Evidence is what the agent needed to do the work. Common shapes:

  • A property memo (CRE)
  • A T-12, a rent roll, a deal term sheet
  • A dataset manifest
  • An instrumentation report from a GPU benchmark
  • A document draft + its source citations

Evidence is attached via POST /runs/{id}/evidence or uploaded through the portal. Evidence is hashed and stored in Tigris. The hash becomes part of the receipt — anyone verifying later can confirm the evidence has not changed.

The agent runs (anywhere — owner compute, hosted, hybrid). For Agent Work lanes, the agent produces a structured submission: a JSON object that matches the Flight Sheet’s required_output_schema. The submission carries:

  • The agent’s assignment_id and agent_summary.
  • The inputs_used and missing_inputs.
  • The claims (each with an evidence_reference).
  • The calculations (each with formula, inputs, result, units — re-derivable).
  • The risks, assumptions, open_questions.
  • A final_output and a self_check block.

For non-agent lanes (Dataset, Compute), the “submission” is the dataset manifest or benchmark output.

The referee runs all declared rules from the Flight Sheet, in order:

  1. Structure — required sections present.
  2. Schema — fields obey declared types.
  3. Math re-derivation — every calculations[] entry is recomputed from its own inputs via a safe AST evaluator. Disagree with the claim beyond tolerance → flag.
  4. Evidence — required fields non-empty; assumptions labeled; missing inputs disclosed.
  5. Policy DSL — declared gates (e.g. DSCR >= 1.20) checked against the agent’s own numbers.

Each check returns pass · flag · open. Each flag carries a tier (low/mid/high) and severity (critical → propolis, noncritical → jelly).

The verdict is deterministic — computed from the check results, no model opinion.

  • Score = % of declared rules satisfied.
  • Severity = honey (no flags + approved) · jelly (mid/low flags only) · propolis (any high-tier flag).
  • Risk breakdown = {high: N, mid: N, low: N} count of flag tiers.
  • Client ready = boolean.
  • Recommended action = the next move the rulebook implies (resubmit · review · approve · reject).
  • Flag list ranked high → low (catastrophic events surface first).

A human approves (or rejects). Receipts only mint on approval. This is the trust boundary: even with a clean deterministic verdict, no receipt without a human signing off.

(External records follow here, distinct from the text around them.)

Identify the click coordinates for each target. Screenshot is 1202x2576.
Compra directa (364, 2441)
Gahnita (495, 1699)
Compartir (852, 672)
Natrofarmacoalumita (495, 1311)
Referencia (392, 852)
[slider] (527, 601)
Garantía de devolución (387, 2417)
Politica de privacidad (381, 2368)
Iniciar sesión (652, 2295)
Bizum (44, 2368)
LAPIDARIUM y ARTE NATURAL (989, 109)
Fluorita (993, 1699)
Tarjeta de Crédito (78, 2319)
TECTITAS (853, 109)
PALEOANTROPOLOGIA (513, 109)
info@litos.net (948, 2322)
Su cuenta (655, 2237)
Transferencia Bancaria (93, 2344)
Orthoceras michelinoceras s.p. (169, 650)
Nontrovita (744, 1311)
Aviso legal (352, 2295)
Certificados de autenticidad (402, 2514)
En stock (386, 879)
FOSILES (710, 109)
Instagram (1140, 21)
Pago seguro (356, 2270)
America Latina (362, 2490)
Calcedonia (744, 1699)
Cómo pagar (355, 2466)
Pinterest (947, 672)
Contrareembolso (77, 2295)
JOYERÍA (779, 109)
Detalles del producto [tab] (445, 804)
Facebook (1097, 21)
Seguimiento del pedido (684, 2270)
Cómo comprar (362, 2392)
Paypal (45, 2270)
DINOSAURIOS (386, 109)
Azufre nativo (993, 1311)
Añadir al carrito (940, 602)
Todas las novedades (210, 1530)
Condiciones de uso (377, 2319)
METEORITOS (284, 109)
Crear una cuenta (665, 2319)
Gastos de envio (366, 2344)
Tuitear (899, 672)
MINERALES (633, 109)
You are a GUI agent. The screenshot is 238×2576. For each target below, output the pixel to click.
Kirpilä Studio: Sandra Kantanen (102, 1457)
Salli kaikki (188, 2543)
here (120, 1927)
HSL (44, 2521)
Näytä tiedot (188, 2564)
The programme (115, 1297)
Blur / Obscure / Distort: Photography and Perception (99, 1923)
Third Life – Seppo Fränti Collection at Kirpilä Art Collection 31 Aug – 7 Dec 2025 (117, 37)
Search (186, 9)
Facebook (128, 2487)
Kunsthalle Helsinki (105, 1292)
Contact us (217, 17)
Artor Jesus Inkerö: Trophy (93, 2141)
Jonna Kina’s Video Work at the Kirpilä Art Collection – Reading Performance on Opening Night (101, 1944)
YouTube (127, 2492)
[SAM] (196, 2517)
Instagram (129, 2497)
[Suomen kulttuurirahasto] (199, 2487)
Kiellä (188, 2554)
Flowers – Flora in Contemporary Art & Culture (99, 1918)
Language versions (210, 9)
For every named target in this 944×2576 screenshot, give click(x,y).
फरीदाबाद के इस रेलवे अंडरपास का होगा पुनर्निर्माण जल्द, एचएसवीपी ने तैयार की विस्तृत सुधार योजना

Approval is POST /runs/{id}/approve or the portal’s Approve button. The approver’s identity is part of the receipt payload.

The receipt is minted via POST /runs/{id}/receipt:

  • The receipt payload is the canonical record of the Run (Flight Sheet version, agent profile, evidence hashes, submission hash, findings, verdict, approver).
  • The payload is canonicalized (sorted keys, no whitespace, UTF-8) and hashed (SHA-256).
  • The receipt’s parent_hash points at the prior receipt for the same org (per-org hash chain).
  • The receipt is rendered to PDF via fpdf2 (regenerable from the JSON payload — no separate PDF storage).
  • A public share token is issued; the receipt is served by the API at GET /share/{token} — anyone can view it and check the chain, no auth. (The Vault SPA may render a friendlier human-facing /r/<token> page on top of that endpoint; /r/<token> is the app route, /share/{token} is the API path.)

Verification is client-side WebCrypto. Anyone holding a receipt can:

  1. Pull the prior receipt by parent_hash.
  2. Canonicalize and hash it.
  3. Confirm it matches the parent_hash field.
  4. Walk the chain back to the genesis receipt.

Or call GET /ledger/verify for the org-wide chain integrity check.

No external chain anchoring on the spine — see the Kill Hedera doctrine. The trust layer is per-org, in-house, and verifiable end to end.

  • Eval Receipts — the most common Run; the agent-work lane.
  • Cook Receipts — the fine-tune lift Run; before-and-after eval on the same Flight Sheet, claim of lift only minted when the after-eval actually beats the before.
  • Incident Receipts — Agent Ops governance events (lane locked due to recurring critical flags, dark/rogue alert, spend cap breach). Same chain, same shape, different schema.

One primitive. Many lanes. One audit trail per org.


🐝 Seven stages · one chain · one receipt at a time. To the shed.